_WORK ORDER A:_ Render the sentence "A hernia is a common complication of a stoma." from the text on stoma hernias into Spanish.
_WORK ORDER B:_ Reproduce the passage of the text on stoma hernias verbatim, from "A stoma hernia, or" up to and including "another stoma hernia.".
[[ TEXT FOR ANALYSIS, beginning ]]
A stoma hernia, or parastomal hernia, may develop following an ileostomy. This happens when part of the intestine protrudes through a weakness in the abdominal wall around the stoma. Surgery can help repair the hernia.
An ileostomy involves making an opening in the wall of the abdomen. The end of the ileum, which is the end of the small intestine, is brought through this opening in the abdomen to create the stoma.
A hernia is a common complication of a stoma. Certain factors, such as doing physical activities, may increase this risk. If a stoma hernia occurs, a doctor may recommend surgery to treat it and help the person find ways to prevent another stoma hernia.
Read on to find out more about stoma hernias. This article discusses causes and symptoms, treatment options, diagnosis, and more.
A stoma hernia can occur after a person undergoes an ileostomy procedure. During an ileostomy, the surgeon will create an opening in the wall of the abdomen and bring the end of the small intestine to it.
This procedure may be necessary if a person’s ileum is not working properly. It allows the digestive contents to leave the body through the stoma and into a pouch the person wears on their body.
The stoma can weaken the part of the abdominal wall it passes through. This makes it easier for part of the stomach, typically part of the bowel, to bulge out.
Stoma hernias are a common occurrence in people with a stoma. Certain factors may increase the risk of a stoma hernia. These
- chronic coughing or severe sneezing
- Crohn’s disease
- smoking tobacco
- infection after surgery
- performing strenuous tasks or physical work
- poor muscle tone as a result of aging
- poor nutrition around the time of the ileostomy
- stoma placed outside of the rectus abdominis, which is a muscle in the abdomen
A person should contact their doctor if they have concerns about any of the risk factors for a stoma hernia.
Symptoms of a stoma hernia can include:
- bulge around the area of a stoma
- discomfort or pain around the stoma
- feeling full or a sense of tightness in the abdomen
- leaking from stoma appliances
- skin irritation around the area of the stoma
Some people may find that the “bulge” the hernia causes is only noticeable when they are in certain positions, such as standing or sitting down. The bulge may not be noticeable when the person lies down. In some cases, the hernia is always noticeable, regardless of the person’s positioning.
[[ TEXT FOR ANALYSIS, end ]]
[[ EXTRACTED MATERIAL, beginning ]]
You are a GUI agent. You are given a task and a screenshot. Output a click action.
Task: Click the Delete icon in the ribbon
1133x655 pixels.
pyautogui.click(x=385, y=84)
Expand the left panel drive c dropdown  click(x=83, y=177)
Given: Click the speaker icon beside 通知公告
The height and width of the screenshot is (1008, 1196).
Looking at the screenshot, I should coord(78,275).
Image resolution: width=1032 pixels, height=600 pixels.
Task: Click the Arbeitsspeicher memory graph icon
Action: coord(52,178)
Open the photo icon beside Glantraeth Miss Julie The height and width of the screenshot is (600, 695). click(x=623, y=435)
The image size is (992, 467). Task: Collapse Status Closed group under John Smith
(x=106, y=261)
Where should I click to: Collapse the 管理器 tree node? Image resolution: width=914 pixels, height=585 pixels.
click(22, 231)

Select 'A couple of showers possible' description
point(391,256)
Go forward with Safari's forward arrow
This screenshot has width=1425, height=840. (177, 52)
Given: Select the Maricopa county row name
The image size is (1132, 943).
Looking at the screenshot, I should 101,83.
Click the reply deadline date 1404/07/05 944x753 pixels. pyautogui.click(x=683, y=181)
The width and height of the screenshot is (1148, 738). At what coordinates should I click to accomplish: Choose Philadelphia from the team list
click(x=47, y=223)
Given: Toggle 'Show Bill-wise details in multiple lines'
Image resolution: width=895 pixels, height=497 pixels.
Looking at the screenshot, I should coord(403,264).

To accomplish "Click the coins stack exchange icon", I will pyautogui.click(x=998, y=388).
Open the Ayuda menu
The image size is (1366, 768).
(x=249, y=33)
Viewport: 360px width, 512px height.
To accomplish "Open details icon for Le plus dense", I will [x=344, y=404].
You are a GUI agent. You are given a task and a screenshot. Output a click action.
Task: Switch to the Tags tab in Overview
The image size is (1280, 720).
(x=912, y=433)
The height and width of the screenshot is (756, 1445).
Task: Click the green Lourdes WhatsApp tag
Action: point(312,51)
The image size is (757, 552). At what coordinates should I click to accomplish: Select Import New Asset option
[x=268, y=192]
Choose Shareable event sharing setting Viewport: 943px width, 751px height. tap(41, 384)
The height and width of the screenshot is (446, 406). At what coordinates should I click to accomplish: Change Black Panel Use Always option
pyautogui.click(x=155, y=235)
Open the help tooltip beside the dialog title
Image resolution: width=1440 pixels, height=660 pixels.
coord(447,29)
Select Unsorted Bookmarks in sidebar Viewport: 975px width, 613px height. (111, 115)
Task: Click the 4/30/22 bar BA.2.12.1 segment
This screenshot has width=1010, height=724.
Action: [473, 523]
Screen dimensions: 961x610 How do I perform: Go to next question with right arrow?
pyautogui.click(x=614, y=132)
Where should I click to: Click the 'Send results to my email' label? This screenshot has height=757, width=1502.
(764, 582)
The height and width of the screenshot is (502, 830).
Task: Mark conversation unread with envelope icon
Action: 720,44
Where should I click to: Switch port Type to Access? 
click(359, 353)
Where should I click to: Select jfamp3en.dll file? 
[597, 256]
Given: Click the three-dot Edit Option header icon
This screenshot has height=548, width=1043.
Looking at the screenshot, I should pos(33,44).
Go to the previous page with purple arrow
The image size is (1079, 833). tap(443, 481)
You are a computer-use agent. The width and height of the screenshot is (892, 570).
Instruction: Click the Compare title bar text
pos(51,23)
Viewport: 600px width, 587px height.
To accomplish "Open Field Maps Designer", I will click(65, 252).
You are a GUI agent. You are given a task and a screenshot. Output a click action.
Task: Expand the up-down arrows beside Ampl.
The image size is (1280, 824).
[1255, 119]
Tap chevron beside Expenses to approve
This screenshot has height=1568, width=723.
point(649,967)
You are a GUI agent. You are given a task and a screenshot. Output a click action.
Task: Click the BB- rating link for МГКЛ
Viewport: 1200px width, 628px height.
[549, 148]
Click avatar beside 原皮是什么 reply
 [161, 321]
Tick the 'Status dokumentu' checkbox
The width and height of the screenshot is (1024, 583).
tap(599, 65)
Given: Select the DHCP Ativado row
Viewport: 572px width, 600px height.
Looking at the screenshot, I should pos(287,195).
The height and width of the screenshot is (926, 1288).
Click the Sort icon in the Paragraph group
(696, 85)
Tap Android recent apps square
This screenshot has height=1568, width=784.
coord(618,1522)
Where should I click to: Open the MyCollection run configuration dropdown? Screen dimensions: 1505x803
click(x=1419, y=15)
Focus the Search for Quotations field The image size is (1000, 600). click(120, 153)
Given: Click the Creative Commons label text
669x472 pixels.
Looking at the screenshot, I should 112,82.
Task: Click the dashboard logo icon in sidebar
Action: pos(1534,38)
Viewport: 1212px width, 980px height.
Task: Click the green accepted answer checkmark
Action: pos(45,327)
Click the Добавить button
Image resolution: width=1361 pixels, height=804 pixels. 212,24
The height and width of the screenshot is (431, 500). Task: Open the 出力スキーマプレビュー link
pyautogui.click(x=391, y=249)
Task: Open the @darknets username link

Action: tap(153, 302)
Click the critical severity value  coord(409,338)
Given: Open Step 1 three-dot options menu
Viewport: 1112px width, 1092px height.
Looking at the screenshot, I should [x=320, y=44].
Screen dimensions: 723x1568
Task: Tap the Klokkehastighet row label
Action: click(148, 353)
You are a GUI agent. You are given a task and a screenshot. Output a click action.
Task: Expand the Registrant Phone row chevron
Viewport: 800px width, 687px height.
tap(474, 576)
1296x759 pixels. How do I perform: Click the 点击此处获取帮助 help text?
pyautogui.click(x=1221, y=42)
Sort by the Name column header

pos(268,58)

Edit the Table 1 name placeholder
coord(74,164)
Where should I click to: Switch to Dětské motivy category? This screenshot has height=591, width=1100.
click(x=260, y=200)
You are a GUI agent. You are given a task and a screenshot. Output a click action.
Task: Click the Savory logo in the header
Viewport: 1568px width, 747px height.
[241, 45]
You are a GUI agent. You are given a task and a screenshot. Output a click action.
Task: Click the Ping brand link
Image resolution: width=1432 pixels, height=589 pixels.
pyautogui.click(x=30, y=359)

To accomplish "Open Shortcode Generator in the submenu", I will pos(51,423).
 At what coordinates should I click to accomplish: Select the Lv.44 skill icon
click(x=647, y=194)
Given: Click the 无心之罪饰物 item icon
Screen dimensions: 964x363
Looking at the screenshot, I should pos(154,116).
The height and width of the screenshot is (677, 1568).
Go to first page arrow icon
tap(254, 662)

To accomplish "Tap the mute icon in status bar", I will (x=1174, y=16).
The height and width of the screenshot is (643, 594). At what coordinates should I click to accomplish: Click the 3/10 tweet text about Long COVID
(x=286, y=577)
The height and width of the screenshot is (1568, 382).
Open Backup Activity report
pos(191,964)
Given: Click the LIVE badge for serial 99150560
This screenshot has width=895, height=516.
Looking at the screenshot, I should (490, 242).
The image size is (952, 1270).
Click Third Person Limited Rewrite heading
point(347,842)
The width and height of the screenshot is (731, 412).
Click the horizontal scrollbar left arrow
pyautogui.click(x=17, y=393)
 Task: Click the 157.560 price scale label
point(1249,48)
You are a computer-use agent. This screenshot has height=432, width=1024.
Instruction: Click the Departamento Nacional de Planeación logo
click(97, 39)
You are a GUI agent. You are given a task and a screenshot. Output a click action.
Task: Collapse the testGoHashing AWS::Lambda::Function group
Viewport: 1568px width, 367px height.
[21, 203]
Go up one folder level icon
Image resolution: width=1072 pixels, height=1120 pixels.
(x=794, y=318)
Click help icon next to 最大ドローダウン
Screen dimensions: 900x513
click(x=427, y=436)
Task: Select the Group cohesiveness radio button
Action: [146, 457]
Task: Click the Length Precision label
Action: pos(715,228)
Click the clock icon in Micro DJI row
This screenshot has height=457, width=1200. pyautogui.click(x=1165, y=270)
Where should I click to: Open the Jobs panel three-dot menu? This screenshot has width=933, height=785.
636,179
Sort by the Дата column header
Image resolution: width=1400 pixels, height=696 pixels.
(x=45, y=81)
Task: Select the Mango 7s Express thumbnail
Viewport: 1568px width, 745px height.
[[ EXTRACTED MATERIAL, end ]]
_REPLY A:_ Una hernia es una complicación común de un estoma.

_REPLY B:_
A stoma hernia, or parastomal hernia, may develop following an ileostomy. This happens when part of the intestine protrudes through a weakness in the abdominal wall around the stoma. Surgery can help repair the hernia.
An ileostomy involves making an opening in the wall of the abdomen. The end of the ileum, which is the end of the small intestine, is brought through this opening in the abdomen to create the stoma.
A hernia is a common complication of a stoma. Certain factors, such as doing physical activities, may increase this risk. If a stoma hernia occurs, a doctor may recommend surgery to treat it and help the person find ways to prevent another stoma hernia.